*Work to be completed*
Write out word for word the part of the smell loss piece that starts with "Recently I raised" and goes on through "could give them.".

What do patients with smell loss want?

I use my FB page to update my readers with the latest in research, to help them understand smell training, and to encourage discussion about how their smell loss is progressing—or not. We are an ever growing number, as of today over 550 members. I see our role together, the Facebook Smell Training Group, as a collective body of information about smell loss, almost as important as my original role of smell training “teacher”. I feel that our shared experience of this most confounding and under-researched condition could inform the way research is conducted as well as the way health care providers respond to us. To quote Sharon Terry, an inspirational TED speaker and founder of the Genetic Alliance: “There are no easy answers, but together we have the answers in us”.

Recently I raised a question for the members of the Facebook group. What would you like to see, I asked, to help you in coping with smell loss? What resources do you wish you had? Where do the problems lie? The responses make interesting reading. Here is a selection:


We need ways to politely but firmly get our doctors' attention and get them to take us seriously. Perhaps some brief but professional written information we could give them.

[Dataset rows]
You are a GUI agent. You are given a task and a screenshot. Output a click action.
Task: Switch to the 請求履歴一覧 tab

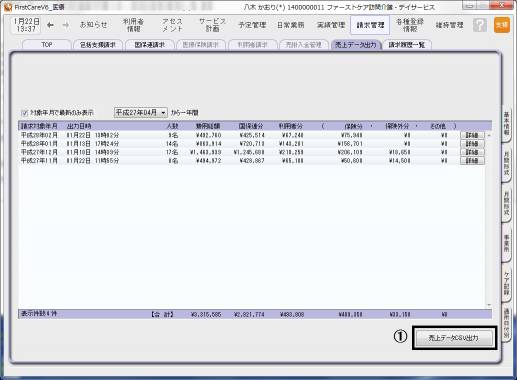coord(407,45)
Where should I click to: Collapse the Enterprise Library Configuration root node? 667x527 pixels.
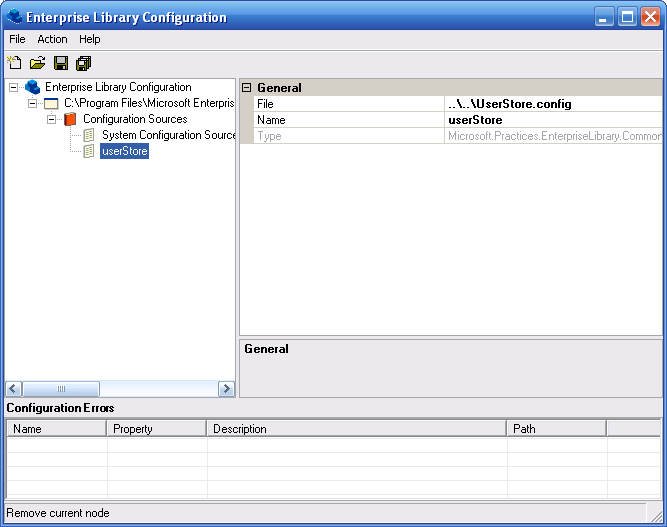14,87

*Solution*
Recently I raised a question for the members of the Facebook group. What would you like to see, I asked, to help you in coping with smell loss? What resources do you wish you had? Where do the problems lie? The responses make interesting reading. Here is a selection:


We need ways to politely but firmly get our doctors' attention and get them to take us seriously. Perhaps some brief but professional written information we could give them.